The Federation of Malaysian Manufacturers (FMM) said that based on a survey among 745 respondents nationwide between Jan 18 and Feb 18, 70% said that upward pressure on input cost is the highest risk within the global and domestic economies moving forward.

This was followed by increasing cost of energy, including gas and electricity, according to 64% of the respondents. Meanwhile, 62% of the respondents of the FMM's Business Conditions Survey said that fluctuations in the ringgit is a top risk to their operations.

The next five biggest risks are rising competition (49%), access to domestic skilled labour (46%), geopolitical tensions (46%), rising interest rates (45%), and supply chain disruptions (43%), according to the survey respondents, with access to foreign skilled labour and difficulty in obtaining financing the lower risks among them.

Manufacturers expect moderation in 1H2023

In terms of the overall outlook for the first half of 2023 (1H2023), FMM president Tan Sri Soh Thian Lai said the manufacturing sector is showing further signs of moderating, as manufacturers continue to brace for challenging business conditions to persist in the coming months.

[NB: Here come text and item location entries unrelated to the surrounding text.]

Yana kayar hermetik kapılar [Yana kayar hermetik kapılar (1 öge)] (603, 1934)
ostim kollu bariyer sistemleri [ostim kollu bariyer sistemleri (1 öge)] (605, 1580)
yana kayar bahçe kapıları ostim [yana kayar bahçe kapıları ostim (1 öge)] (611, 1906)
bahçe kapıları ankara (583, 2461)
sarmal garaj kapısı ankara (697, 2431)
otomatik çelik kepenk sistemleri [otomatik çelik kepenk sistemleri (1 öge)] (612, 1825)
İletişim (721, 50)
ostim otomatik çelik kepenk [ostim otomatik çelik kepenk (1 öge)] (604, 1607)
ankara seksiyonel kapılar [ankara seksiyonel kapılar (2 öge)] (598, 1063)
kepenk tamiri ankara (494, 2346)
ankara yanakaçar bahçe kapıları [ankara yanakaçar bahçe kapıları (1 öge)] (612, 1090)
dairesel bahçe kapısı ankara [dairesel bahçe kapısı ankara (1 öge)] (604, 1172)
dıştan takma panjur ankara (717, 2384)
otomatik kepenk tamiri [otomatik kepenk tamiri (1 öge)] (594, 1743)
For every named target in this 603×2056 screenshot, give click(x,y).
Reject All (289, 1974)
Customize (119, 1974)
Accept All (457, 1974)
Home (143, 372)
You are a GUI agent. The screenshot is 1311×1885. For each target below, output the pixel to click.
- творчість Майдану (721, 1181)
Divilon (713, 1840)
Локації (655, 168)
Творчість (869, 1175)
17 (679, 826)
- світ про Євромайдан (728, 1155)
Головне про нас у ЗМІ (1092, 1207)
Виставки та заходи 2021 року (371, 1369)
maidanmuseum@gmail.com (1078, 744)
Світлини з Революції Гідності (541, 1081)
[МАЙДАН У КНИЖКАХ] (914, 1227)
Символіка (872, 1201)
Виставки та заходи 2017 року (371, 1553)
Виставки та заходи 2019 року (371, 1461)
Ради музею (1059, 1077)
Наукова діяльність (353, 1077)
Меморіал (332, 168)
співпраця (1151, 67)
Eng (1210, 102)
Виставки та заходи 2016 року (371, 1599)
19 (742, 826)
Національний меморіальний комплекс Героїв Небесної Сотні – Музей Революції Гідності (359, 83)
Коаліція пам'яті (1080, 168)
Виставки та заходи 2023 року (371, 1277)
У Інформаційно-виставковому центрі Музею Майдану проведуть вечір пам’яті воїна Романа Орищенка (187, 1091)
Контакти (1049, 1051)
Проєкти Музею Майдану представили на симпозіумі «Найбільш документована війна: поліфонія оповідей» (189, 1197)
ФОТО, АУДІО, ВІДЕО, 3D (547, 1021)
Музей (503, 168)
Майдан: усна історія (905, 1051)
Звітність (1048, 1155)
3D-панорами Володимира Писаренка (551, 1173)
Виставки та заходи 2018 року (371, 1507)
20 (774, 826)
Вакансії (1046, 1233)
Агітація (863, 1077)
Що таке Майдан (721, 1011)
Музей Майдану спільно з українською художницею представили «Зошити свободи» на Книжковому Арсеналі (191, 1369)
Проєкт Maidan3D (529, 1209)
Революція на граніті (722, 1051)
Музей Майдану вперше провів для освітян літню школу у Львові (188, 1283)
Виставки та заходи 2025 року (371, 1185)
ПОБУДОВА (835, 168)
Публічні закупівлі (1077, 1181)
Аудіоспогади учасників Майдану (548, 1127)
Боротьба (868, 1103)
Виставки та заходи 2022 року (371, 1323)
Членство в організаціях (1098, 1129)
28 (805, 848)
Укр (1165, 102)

“Attesting to this are the forward-looking indicators, which are suggesting a slowdown in capacity utilisation, capital investment, hiring and a relatively tame outlook on production for 1H2023,” he said at a press conference at Wisma FMM.

“It is also likely that inventory levels may be moderated in line with the current trends in demand. Except for cost of production, capital investment and employment, all the other indices have also registered below the demarcation level of optimism, further surmising the slow outlook going forward,” said Soh.

He added that most respondents (30%) expect their profits to increase by 1% to 24% in 2023, 24% expect no change in profits, and another 16% estimate their profits to be lower by 1% to 24%.

In the next 12 months, Soh said the top five investments that the majority of the respondents are planning to venture into are new product development (61%), automation (56%), upskilling and retraining of existing workers (55%), export market expansion (49%), and adoption of green technology or energy-efficiency measures (37%).